MDC stocks trout in southeast Missouri lakes

Mike Reed, a fishery management biologist for the Missouri Department of Conservation shows off a rainbow trout that was being released into Giessing Lake in 2016 as part of a yearly program where the MDC stocks the lake. 

File photo

The Missouri Department of Conservation  is continuing the annual winter trout program, stocking rainbow trout in Farmington’s Giessing Lake along with Perryville’s Legion Lake and Jackson’s Rotary Lake.

Giessing Lake will see 1,200 fish stocked. Legion Lake will receive 3,760 rainbow trout and Rotary Lake will receive 1,900 fish.  In addition, each lake will receive a number of ‘lunkers’.

The cities of Farmington, Jackson, Perryville, as well as Perry County, the Perry County Sportsmen’s Club and the Missouri Department of Conservation purchased the trout to be stocked. 

The annual winter trout fishing program begins Nov. 1, marking the opening of Missouri’s winter trout season in lakes around the state.

Anglers can fish for this popular cold-water fish through the fall and winter months on a catch-and-release basis. Anglers may harvest trout as of Feb. 1, 2018. 

Rainbow trout are cold-water fish which live in water temperatures less than 70 degrees.  They do well in local impoundments during the colder months. 

Paul Cieslewicz, MDC fisheries management biologist, cautions anglers to remember that from Nov. 1 through Jan. 31, all trout must be released unharmed immediately. 

“During this time, anglers may only fish with flies, artificial lures, and unscented plastic baits,” Cieslewicz said. “In addition, they may only use one fishing rod at a time and chum is not permitted.”

Starting Feb. 1, any bait may be used and four trout may be kept regardless of size. All anglers between the ages of 16 and 64 must have a valid Missouri fishing permit and any angler harvesting trout must possess a trout permit as well. 

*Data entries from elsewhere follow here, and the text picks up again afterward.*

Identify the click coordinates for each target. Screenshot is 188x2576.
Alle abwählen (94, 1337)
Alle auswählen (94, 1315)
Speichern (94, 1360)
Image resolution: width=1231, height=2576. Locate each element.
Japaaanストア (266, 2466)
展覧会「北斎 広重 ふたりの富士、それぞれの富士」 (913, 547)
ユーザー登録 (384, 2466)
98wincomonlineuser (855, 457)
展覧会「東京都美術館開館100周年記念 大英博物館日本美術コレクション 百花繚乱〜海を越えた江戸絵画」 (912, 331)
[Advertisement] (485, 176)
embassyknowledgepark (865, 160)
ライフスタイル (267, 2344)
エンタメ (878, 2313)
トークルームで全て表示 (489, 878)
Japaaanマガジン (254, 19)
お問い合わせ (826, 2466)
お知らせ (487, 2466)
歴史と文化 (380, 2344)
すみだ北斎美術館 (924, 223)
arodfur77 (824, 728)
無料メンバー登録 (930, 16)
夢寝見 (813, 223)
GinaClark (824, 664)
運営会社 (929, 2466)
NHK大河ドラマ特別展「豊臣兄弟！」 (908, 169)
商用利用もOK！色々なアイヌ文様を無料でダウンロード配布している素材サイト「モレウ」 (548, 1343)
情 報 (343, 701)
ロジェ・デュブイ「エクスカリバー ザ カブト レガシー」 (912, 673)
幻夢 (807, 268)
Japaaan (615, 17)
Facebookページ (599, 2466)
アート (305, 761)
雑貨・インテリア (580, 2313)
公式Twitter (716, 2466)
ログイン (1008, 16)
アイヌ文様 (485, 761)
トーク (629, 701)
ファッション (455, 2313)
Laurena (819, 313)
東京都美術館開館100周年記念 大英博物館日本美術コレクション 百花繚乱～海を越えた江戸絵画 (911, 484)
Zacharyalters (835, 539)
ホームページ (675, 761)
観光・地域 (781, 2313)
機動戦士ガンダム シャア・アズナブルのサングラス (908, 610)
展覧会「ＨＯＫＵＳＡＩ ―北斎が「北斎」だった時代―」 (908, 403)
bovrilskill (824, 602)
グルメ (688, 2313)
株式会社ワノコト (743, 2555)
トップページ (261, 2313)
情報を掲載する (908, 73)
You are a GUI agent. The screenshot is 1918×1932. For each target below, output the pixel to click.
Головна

Mike Reed, MDC fisheries management biologist, said trout can be caught on a wide variety of lures.

“Flies, which imitate aquatic insects, are popular with fly fishers,” he said, “but spinners, small spoons, and other small lures are good choices.”

Light line and tackle will typically produce more fish than heavier tackle.  Successful anglers typically use two to six pound test line when fishing with lures and add little or no additional weight to the line. 

“Set the drag light as a trout often hits hard and makes strong runs which can break weak or frayed line,” Reed said.